Entries for locating text and elements
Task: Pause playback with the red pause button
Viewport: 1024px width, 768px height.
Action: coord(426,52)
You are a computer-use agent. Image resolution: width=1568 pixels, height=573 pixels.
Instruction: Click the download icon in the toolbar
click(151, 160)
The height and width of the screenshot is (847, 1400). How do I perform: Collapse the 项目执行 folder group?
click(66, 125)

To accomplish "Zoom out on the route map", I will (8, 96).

* * *

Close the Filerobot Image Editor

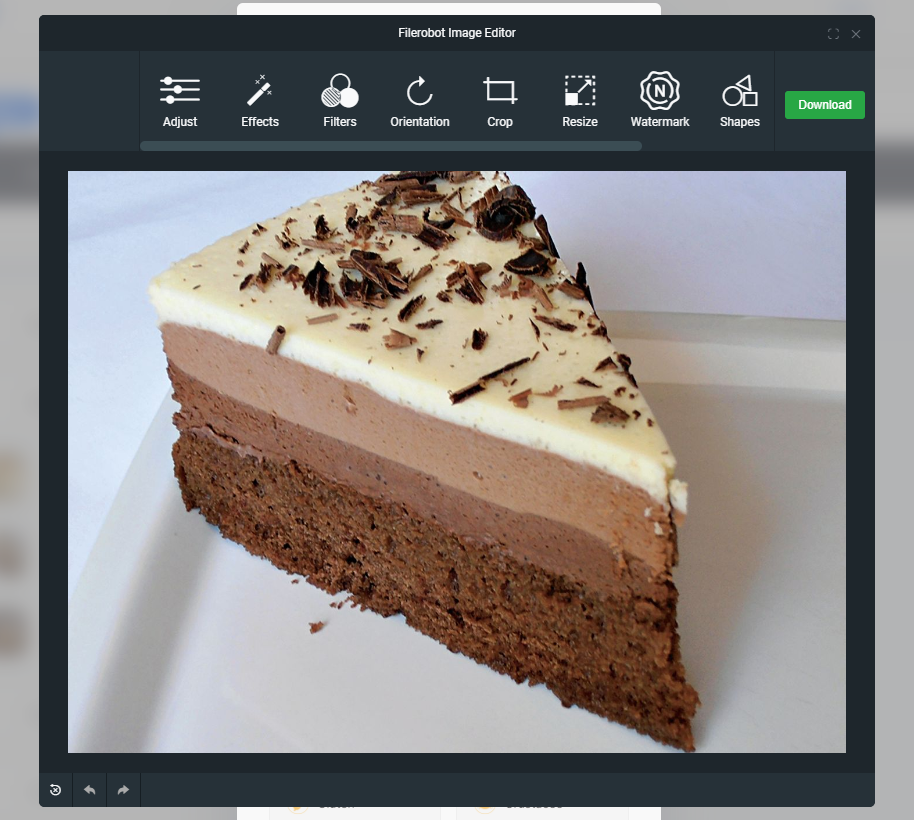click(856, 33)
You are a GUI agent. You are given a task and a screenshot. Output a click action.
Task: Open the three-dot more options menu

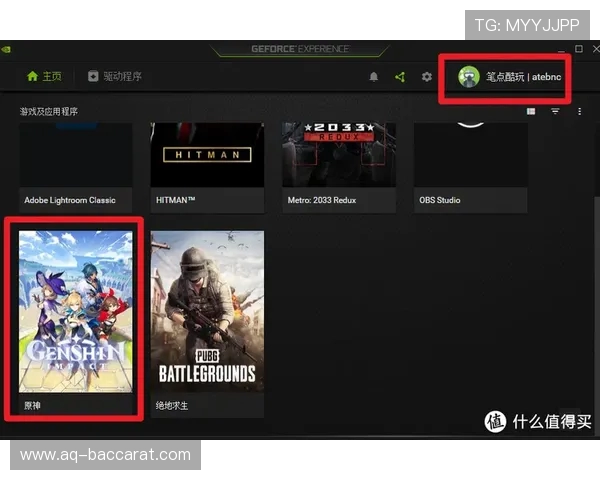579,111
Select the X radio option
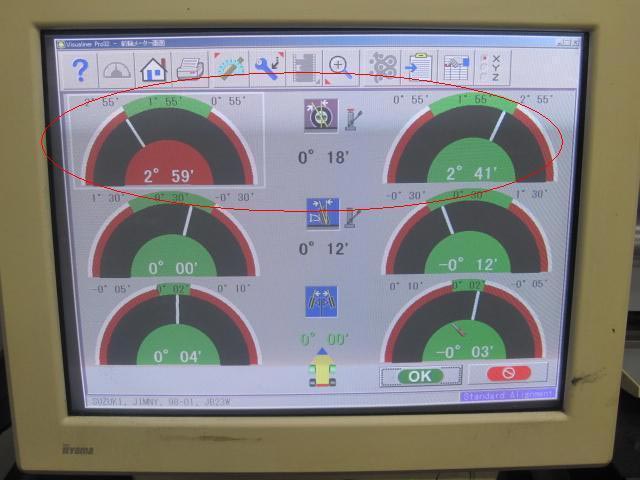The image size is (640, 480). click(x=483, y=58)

» **SET EXERCISE**:
Rewrite the rows starting at the line containing "Task: Pause playback" and ending at the line containing "will (8, 96).", swapping "toolbar" for "menu bar" and leaving everything else unchanged.

» **RIGHT ANSWER**:
Task: Pause playback with the red pause button
Viewport: 1024px width, 768px height.
Action: coord(426,52)
You are a computer-use agent. Image resolution: width=1568 pixels, height=573 pixels.
Instruction: Click the download icon in the menu bar
click(151, 160)
The height and width of the screenshot is (847, 1400). How do I perform: Collapse the 项目执行 folder group?
click(66, 125)

To accomplish "Zoom out on the route map", I will (8, 96).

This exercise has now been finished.